Tenant Star: A New Program for Energy Efficiency—in Limbo

On January 20, 2015, by a vote of 94 to 5, the U.S. Senate authorized the Environmental Protection Agency to create a voluntary “Tenant Star” program whose mission is, with the use of market incentives and other considerations, to encourage tenants of leased space to work with the owners to design, build, and maintain new energy-efficient buildings, as well as retrofit old ones to that end.

The overarching idea is to use tenant demand to drive energy efficiency—a market solution, in other words, over yet another regulation—as well as to draw on tenant-driven initiatives to reduce energy usage and realize other efficiencies. That idea met with a friendly reception on the floor of the U.S. House of Representatives, which approved its own version of the bill a year ago, on March 5, 2014. The “better buildings” provision of HR 2126, the Energy Improvement Act of 2014, stipulates that the act

“establishes a voluntary, market-driven approach to aligning the interests of commercial building owners and their tenants to reduce energy consumption. It establishes a Tenant Star program—a voluntary certification and recognition program—within Energy Star to promote energy efficiency in separate spaces. [The Department of Energy] would also be required to complete a study on feasible approaches to improving the energy efficiency of tenant-occupied spaces in commercial buildings.”

Building on the established Energy Star framework, the act also requires the General Services Administration (GSA) to develop and publish a set of uniform guidelines establishing performance baselines and other standards so that all parties will know what goals to reach for. Moreover, the Senate bill would effectively amend the existing Energy Independence and Security Act of 2007 to mandate greatly improved standards of energy efficiency in commercial buildings, and it would require the Department of Energy to prepare and publish a report to Congress detailing energy efficiency in those buildings.

The House bill was introduced in 2013 by David B. McKinley (R-WV), an engineer with extensive experience working on government-funded construction and renovation projects, including rebuilding the historic Capitol Theatre in Wheeling.

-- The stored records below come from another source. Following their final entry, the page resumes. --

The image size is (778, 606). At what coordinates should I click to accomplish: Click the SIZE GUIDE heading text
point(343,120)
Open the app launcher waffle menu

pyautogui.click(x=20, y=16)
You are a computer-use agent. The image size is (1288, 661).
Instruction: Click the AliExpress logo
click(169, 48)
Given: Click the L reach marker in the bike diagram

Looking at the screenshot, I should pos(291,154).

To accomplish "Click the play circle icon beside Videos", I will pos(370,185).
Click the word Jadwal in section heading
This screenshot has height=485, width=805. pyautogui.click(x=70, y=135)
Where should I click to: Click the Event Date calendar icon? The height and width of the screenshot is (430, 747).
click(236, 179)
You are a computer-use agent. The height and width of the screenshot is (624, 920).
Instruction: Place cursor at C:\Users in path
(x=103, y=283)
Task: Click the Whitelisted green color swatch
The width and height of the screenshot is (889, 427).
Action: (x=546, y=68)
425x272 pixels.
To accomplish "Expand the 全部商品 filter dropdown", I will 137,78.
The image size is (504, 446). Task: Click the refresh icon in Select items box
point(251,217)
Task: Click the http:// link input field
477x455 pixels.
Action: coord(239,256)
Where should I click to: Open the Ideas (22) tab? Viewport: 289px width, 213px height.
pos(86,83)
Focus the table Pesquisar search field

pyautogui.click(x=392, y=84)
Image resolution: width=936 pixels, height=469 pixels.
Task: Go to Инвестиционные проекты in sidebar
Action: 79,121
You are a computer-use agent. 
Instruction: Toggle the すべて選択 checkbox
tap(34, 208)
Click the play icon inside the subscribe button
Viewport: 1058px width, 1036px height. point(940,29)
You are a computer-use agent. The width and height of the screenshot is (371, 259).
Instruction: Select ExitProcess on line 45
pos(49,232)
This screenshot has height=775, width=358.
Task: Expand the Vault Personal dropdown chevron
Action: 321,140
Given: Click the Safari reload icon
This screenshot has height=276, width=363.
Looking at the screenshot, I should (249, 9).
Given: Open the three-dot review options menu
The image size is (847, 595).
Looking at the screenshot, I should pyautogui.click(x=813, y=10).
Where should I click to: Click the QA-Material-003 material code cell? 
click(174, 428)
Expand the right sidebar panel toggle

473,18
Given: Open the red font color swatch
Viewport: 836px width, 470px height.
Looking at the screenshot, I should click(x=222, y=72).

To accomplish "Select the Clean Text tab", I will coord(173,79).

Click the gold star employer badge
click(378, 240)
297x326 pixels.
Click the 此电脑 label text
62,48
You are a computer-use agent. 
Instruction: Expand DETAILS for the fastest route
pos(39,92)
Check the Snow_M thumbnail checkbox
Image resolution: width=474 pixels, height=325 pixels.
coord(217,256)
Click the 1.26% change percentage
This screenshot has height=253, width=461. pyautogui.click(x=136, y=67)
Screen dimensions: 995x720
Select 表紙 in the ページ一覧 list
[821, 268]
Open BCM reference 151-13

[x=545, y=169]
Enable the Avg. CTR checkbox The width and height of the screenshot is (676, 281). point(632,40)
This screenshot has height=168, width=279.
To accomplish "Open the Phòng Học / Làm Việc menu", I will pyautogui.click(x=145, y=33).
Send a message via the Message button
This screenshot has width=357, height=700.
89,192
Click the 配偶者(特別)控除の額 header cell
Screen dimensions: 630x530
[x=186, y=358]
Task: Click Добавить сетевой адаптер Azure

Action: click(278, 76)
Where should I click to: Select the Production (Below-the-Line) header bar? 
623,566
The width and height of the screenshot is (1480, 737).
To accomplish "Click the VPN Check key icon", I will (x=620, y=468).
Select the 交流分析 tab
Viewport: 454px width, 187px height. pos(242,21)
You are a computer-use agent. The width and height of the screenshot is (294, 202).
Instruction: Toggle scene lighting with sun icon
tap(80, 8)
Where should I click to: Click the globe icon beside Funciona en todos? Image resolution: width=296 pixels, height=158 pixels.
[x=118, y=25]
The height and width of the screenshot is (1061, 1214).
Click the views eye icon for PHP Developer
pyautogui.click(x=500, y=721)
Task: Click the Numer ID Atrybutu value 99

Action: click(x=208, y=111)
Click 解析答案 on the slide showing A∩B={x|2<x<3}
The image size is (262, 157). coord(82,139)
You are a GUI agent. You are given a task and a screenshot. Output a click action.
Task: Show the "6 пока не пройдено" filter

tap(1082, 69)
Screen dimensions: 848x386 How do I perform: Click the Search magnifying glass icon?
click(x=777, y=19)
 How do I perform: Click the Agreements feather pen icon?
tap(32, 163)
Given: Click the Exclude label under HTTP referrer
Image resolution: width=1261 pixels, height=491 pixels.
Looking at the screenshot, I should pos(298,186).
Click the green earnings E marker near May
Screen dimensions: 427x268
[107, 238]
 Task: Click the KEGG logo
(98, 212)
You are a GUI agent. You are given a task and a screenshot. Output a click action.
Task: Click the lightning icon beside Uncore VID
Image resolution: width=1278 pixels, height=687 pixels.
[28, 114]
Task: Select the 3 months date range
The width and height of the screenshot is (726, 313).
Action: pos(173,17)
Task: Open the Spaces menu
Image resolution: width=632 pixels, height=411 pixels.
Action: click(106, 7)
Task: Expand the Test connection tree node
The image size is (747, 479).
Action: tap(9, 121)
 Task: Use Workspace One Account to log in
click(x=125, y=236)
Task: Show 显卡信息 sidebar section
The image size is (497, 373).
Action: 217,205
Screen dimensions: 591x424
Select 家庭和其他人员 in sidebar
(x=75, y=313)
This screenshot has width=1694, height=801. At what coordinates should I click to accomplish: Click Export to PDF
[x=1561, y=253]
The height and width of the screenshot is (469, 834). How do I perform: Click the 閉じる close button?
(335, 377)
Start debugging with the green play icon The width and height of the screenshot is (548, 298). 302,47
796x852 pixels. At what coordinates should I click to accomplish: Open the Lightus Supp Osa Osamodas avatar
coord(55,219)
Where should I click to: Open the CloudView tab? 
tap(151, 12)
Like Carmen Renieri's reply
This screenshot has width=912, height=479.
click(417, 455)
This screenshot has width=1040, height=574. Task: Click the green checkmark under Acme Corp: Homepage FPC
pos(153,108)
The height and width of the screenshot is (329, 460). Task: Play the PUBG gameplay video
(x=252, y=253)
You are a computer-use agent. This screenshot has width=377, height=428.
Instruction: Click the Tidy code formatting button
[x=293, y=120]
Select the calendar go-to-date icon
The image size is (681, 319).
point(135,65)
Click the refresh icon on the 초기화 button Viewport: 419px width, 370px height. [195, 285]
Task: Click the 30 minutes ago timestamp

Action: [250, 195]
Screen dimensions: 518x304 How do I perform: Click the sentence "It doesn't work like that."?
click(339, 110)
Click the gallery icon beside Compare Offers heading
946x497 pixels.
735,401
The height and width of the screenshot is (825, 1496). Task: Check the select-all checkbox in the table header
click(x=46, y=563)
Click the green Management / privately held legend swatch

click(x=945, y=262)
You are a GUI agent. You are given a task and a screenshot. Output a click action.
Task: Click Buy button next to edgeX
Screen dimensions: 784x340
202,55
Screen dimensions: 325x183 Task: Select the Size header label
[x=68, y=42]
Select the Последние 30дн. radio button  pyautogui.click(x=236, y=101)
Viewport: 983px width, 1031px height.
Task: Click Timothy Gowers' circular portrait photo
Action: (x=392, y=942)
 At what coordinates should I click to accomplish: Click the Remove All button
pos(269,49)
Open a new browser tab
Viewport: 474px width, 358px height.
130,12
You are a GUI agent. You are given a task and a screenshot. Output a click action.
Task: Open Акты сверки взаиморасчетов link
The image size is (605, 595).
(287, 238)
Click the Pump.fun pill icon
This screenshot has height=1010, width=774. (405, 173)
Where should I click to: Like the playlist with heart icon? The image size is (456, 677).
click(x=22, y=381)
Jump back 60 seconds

After clearing the Committee on Energy and Commerce, McKinley’s bill, which drew heavily on input from the U.S. Green Building Council, passed easily through the House. In the Senate, the lead sponsors were Rob Portman (R-OH) and Jeanne Shaheen (D-NH), building on legislation also introduced in the 113th Congress by Michael Bennet (D-CO) and Kelly Ayotte (R-NH).

It did not hurt matters that both the House bill and its Senate counterpart require no funding on the part of any authority beyond those agencies, and that the Tenant Star program is indeed voluntary, requiring no fee or cost on the part of anyone who participates. What now remains, assuming that it is signed into law, is for the program to spread into the marketplace.

Assuming that it is signed into law: There’s the rub. The Senate version of the Tenant Star program was part of a bundle of legislation that includes construction of the controversial Keystone XL pipeline, which met with a presidential veto on February 24. Deliberating on March 4, the Senate failed to override the veto, and the House has said that it will not take the matter up. For the moment, that leaves the Tenant Star program in limbo.